Is It Wrong to Wish for a Busy News Summer?
-first posted at RTDNA.org on May 25, 2009
Memorial Day marks the beginning of the summer vacation season. That’s welcome news for millions of kids not facing the early morning school bell for a while, but is a dread day on the calendar of many an assignment editor across the country. Before I was a news director I ran the desk here and at my Florida station. And I knew well then that as the white shoes and white belts came out for summer, I was raising the white flag on trying to come up with enough stories to keep us going all summer.
I know that some of you are thinking of some very big summer stories. Hurricane Katrina hit while there were still three weeks left in the season, and the World Trade Center attacks came with just shy of two weeks left before fall. But I’m talking about the dog days of July and August here—that time when the assignment folder is as empty as the school classroom across the road. Those are the times that try even the hardiest of assignment editor.
Still think I’m exaggerating? Check out these summer blockbusters that peppered the airwaves in years gone by. Just last year, when we all could have been doing a little more digging on the mortgage meltdown and Wall Street crisis that was heading our way, what did we focus on? How bad the pollution was in Beijing for the Olympic athletes. Three years earlier every news network had hourly reports from Aruba on missing American Natalee Holloway. That gem started in May and was only swept off the air by the rising waters in New Orleans following Katrina. Similarly, in the months leading up to 9/11, we spent the entire summer speculating what that evil Gary Condit must have done the Chandra Levy. Only now are we getting some reporting on the man who appears to be the real perpetrator of that crime.

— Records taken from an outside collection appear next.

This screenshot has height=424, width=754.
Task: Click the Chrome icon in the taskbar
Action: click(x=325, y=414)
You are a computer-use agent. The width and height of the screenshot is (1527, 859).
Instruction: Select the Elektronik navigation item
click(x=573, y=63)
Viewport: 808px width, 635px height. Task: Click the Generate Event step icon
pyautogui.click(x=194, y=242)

Personally, I’ve always found August to be the worst of the summer drought months. It’s the month that never gets any respect. Aside from being a vacation time for many, leaving workplaces half-empty for its entire span, August can’t even get the respect of having a single holiday. It’s the only month that doesn’t have or share a holiday of its own.
Some would argue that we, the media, cover lighter news in the summer because that’s what people want for their vacation time. While there could be some truth to that, I see two flaws in that logic. First, what we sometimes report on may be light, but it’s far from what people want to hear on vacation. Back in summer of 2001, battling the Levy story for the headlines, was the “Summer of the Shark.” Time magazine called it that and the networks followed, giving us daily reports on shark attacks and threats worldwide. Is that really what you want to see before your week in Pensacola? The other problem is that news does seem to happen other places in the summer—just not here. From politics to the economy to science, there are summer stories all over the world—just none of them seem to be American.

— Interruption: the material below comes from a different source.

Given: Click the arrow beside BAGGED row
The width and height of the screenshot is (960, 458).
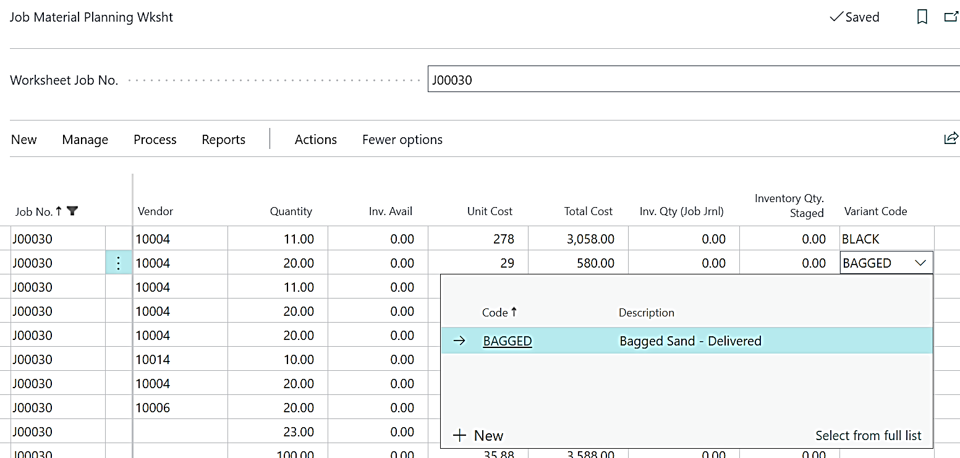Looking at the screenshot, I should 459,341.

This all brings me to the question in the title of this blog: is it wrong to wish for a busy summer of news? Knowing what we consider news to be, wishing for it does seem to be wishing crime, death, disease, and other horrors on people just for the sake of giving us something to do. There was a time when I guess I thought that wasn’t as full of bad karma as I do now. What producer out there doesn’t hope for one more piece of breaking news to spice up a 10 o’clock newscast—or even just put the show on time. We usually don’t think about the person at the receiving end of that wish, having some personal tragedy to provide our crews with something to cover. Do firefighters wish for a good apartment blaze to break up a slow Saturday shift? Does the NTSB investigator hope for a commuter plane mishap in Minnesota to get him out of the stifling humidity of DC in the summer? Both of those prospects seem horrible when you put them down on paper. But is what we sometimes jokingly wish for so different?
Maybe it’s time to fill the summer with stories we enterprise on our own and don’t wait to come over the scanner. If you think about it, what better time to go out and dig up some stories—when there’s nothing else going on. Reporters reading this should brush up on their investigative skills and turn a small project for a favorite producer. Producers can team up with some pet reporters to build a block about an important public policy issue in town. The possibilities are nearly endless—and none of them involve waiting for an event that’s not coming anyway.
I guess my wish for a busy news summer is to see enterprise spring up like the grass in my yard right now. I spent my Memorial Day weekend tending to it. Now you spend the rest of your summer germinating your own good enterprise ideas.